Bohemians share creative juices in growing artist group

It was a cold March day when 18 artists of various unconventional walks of life gathered in the meeting room at the Shoney's in downtown Nashville - but they weren't there to eat.

An Israeli-American tattoo artist offered a free tattoo to be raffled among the artists. A poet offered up a book of her poetry. A painter shared a print. They had joined together to form a sense of community among artists in the new Bohemian Nashville Artist Group started by out artists Judith Yates and Mairi Kirk.

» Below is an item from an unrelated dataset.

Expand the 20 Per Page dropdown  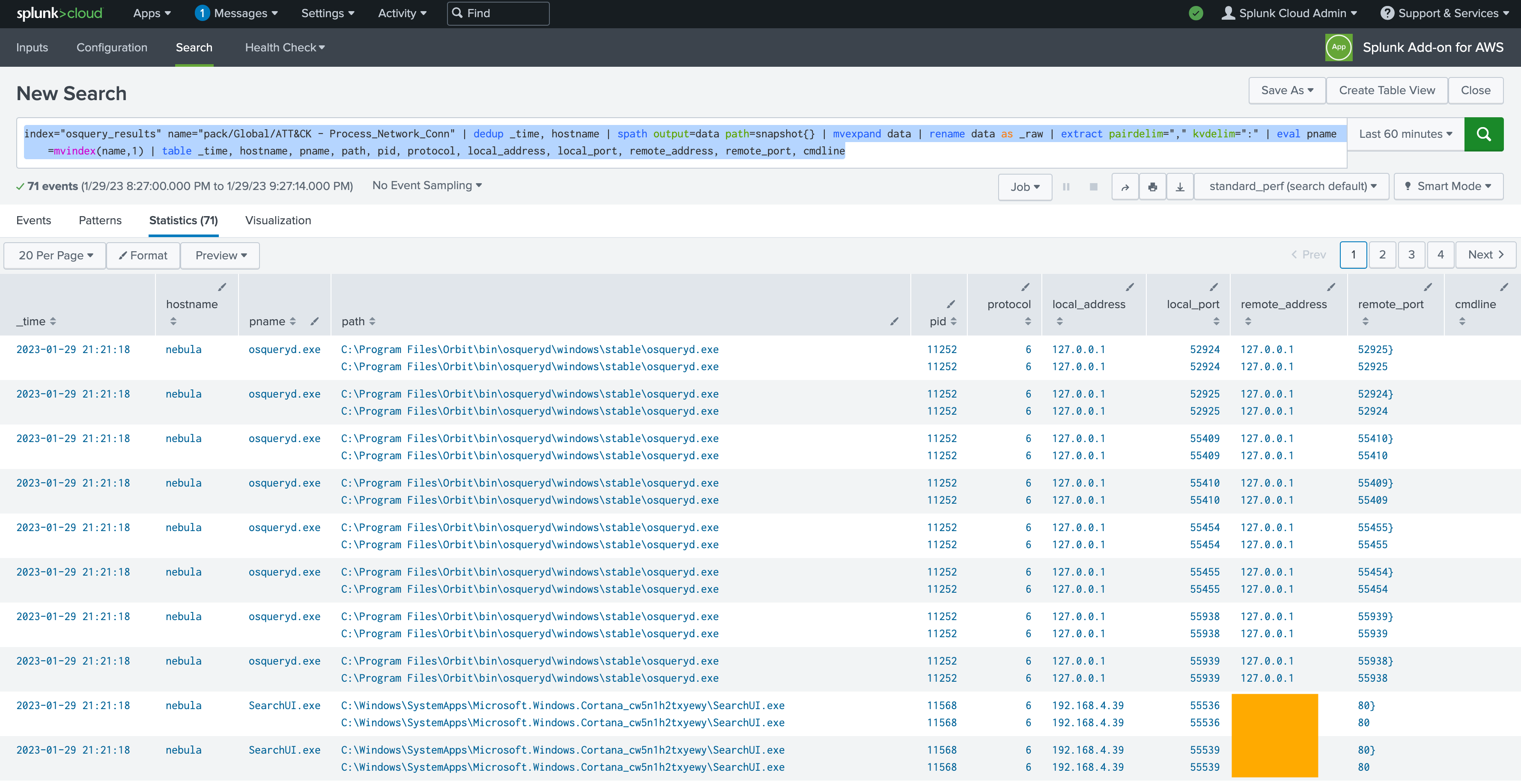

"Mairi and I were sitting around talking, and we were saying that we wanted to meet other artists, writers, photographers, sculptors, and painters and we thought it would be interesting to have a group of people of all different backgrounds, ages, and nationalities that were dabbling in all different mediums to come together and bounce ideas off of each other and critique each other's works," Yates said.

The women created the Bohemian Nashville Artist Group on, the world's largest network of local groups where a user can organize a local group or browse the thousands already meeting up face-to-face. Since then, nearly 50 people have joined the free Bohemian group, many of them students and working parents.

"A lot of the artists who have joined so far have said, 'I've been looking for a group like this,'" Yates said. "We also welcome people who want to do art but for whatever reason are not [doing it]. In other words, this is a place to be yourself. One person told me that they went to work and their co-workers said, 'I'm trying pottery,' and everyone said 'why not just go buy it.' As artists we understand the need to create."

After recently moving from San Diego, Ca., Nick Navatta joined the Bohemian Nashville Artist Group to "expand his ability to create" by meeting fellow artists in the Nashville area. 

"I think a Bohemian [person] is going to stick out a whole lot more in a place like Nashville, which has its roots in a longer Southern tradition, as opposed to a place like California," Navatta said. "The benefit of being a Bohemian [person] in Nashville as opposed to California is to open people's eyes to different ways of living life. Everyone, regardless of how they live their life, should be able to find some type of community for the way they live."

Navatta expresses himself through oil and acrylic paints.

"The main thing that makes my paintings Bohemian is the way I approach them," Navatta said. "It's all about my orientation to reality. The paintings are a communication for an outlook, and I guess being a Bohemian could be kind of like creating a life in the face of a circumstantial way of living."

A way of living, or simply a way of thinking, the Bohemian group was intended to attract people who create their own beat, and then march to it perfectly out of step.

"The Bohemian movement in Paris, for example, was a whole knew way of thinking, an eclectic way of thinking, just outside the norm," Yates said. "In other words, we're not going to get around and paint t-shirts and make crafts. Everyone thinks that artists are odd, but they are the ones who are unafraid to bare their souls, and that's what we are looking for here. It is more like a mindset. If you feel like you march to a different beat, and if you are unafraid to put your feelings on paper, then you belong with us."